*SUPPLIED MATERIAL:*
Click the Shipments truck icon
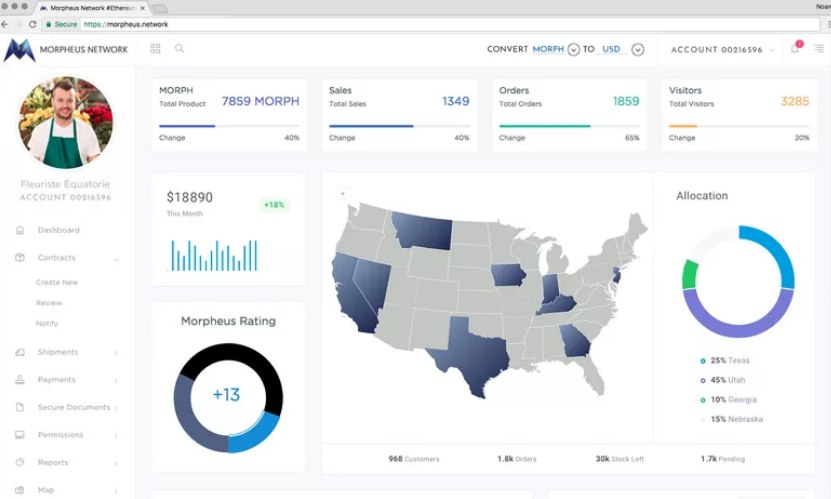Screen dimensions: 831x499 [20, 352]
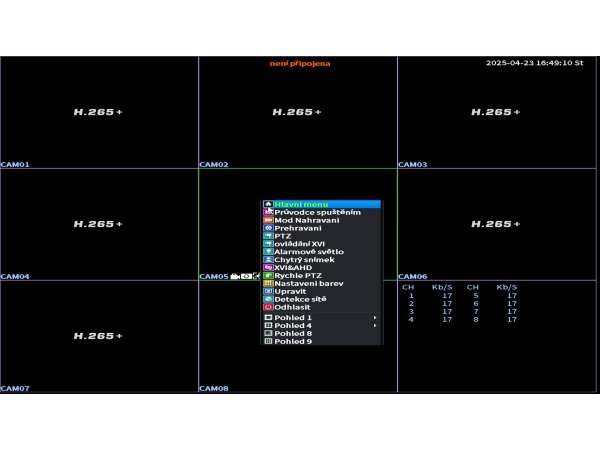Open Průvodce spuštěním wizard icon
600x450 pixels.
tap(268, 213)
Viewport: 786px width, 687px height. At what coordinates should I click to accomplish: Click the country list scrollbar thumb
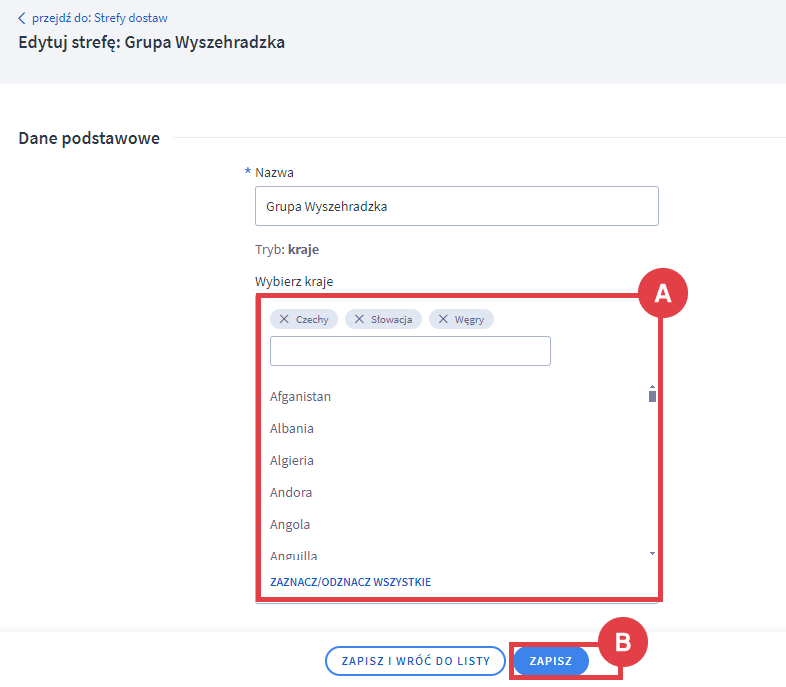coord(652,396)
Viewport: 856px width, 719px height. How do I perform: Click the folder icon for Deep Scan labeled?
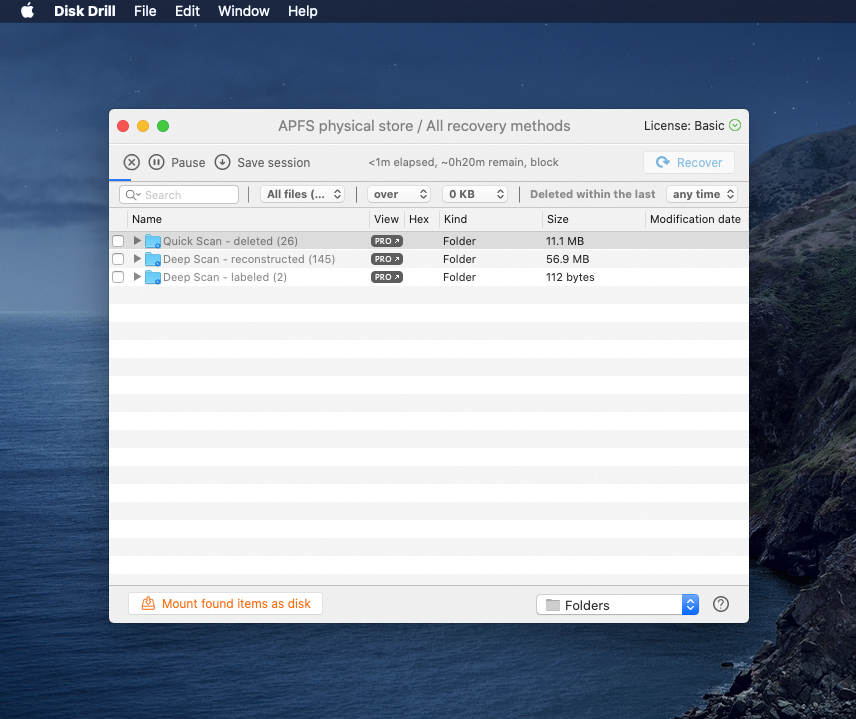pos(153,277)
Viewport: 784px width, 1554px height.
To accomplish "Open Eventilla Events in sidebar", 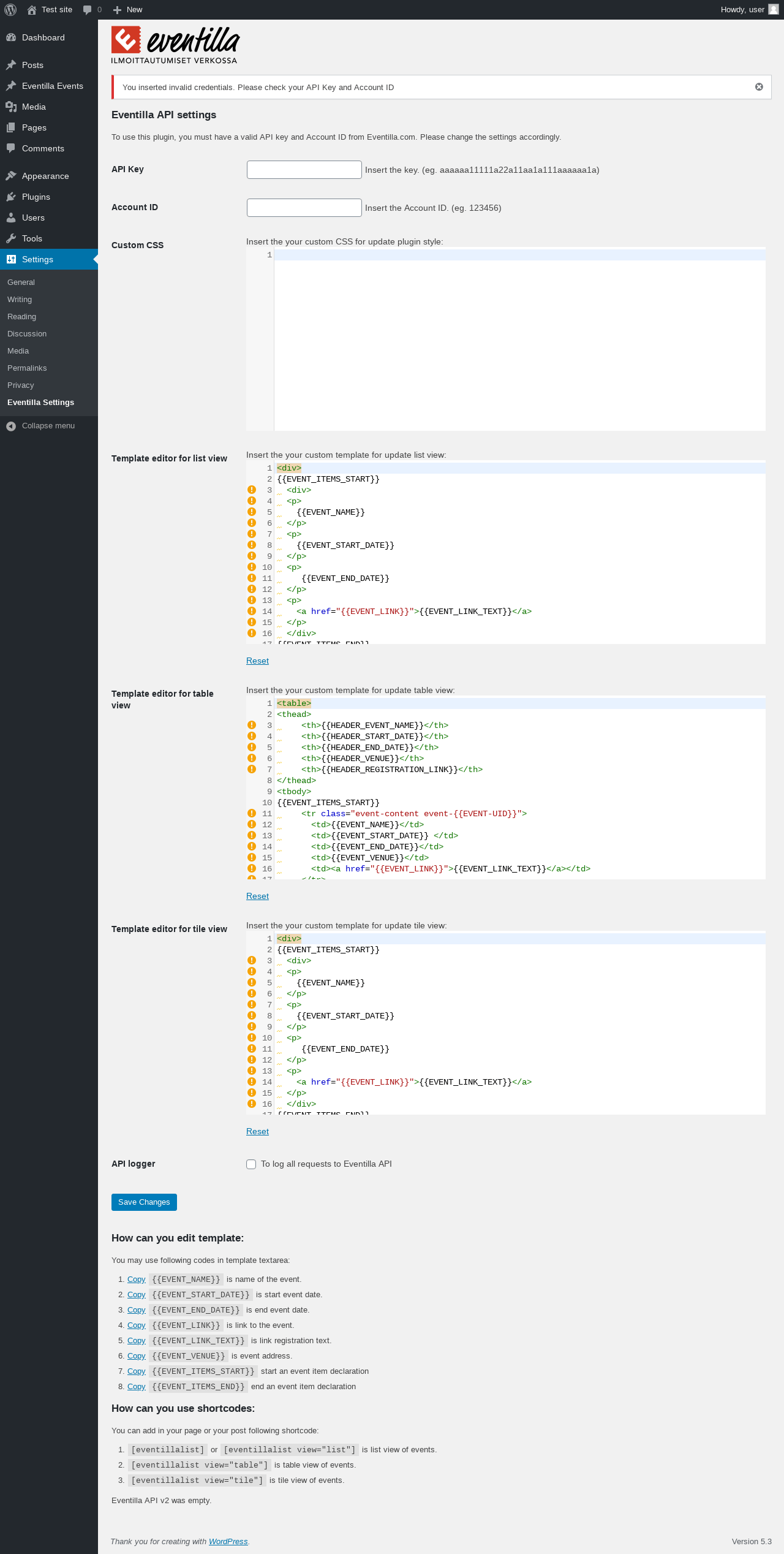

*WORK TO COMPLETE:*
Print the listing exactly. No pictures belong in the copy.

*WRITTEN SOLUTION:*
Click the Shipments truck icon
Screen dimensions: 831x499 [20, 352]
Open Průvodce spuštěním wizard icon
600x450 pixels.
tap(268, 213)
Viewport: 786px width, 687px height. At what coordinates should I click to accomplish: Click the country list scrollbar thumb
coord(652,396)
Viewport: 856px width, 719px height. How do I perform: Click the folder icon for Deep Scan labeled?
pos(153,277)
Viewport: 784px width, 1554px height.
To accomplish "Open Eventilla Events in sidebar", 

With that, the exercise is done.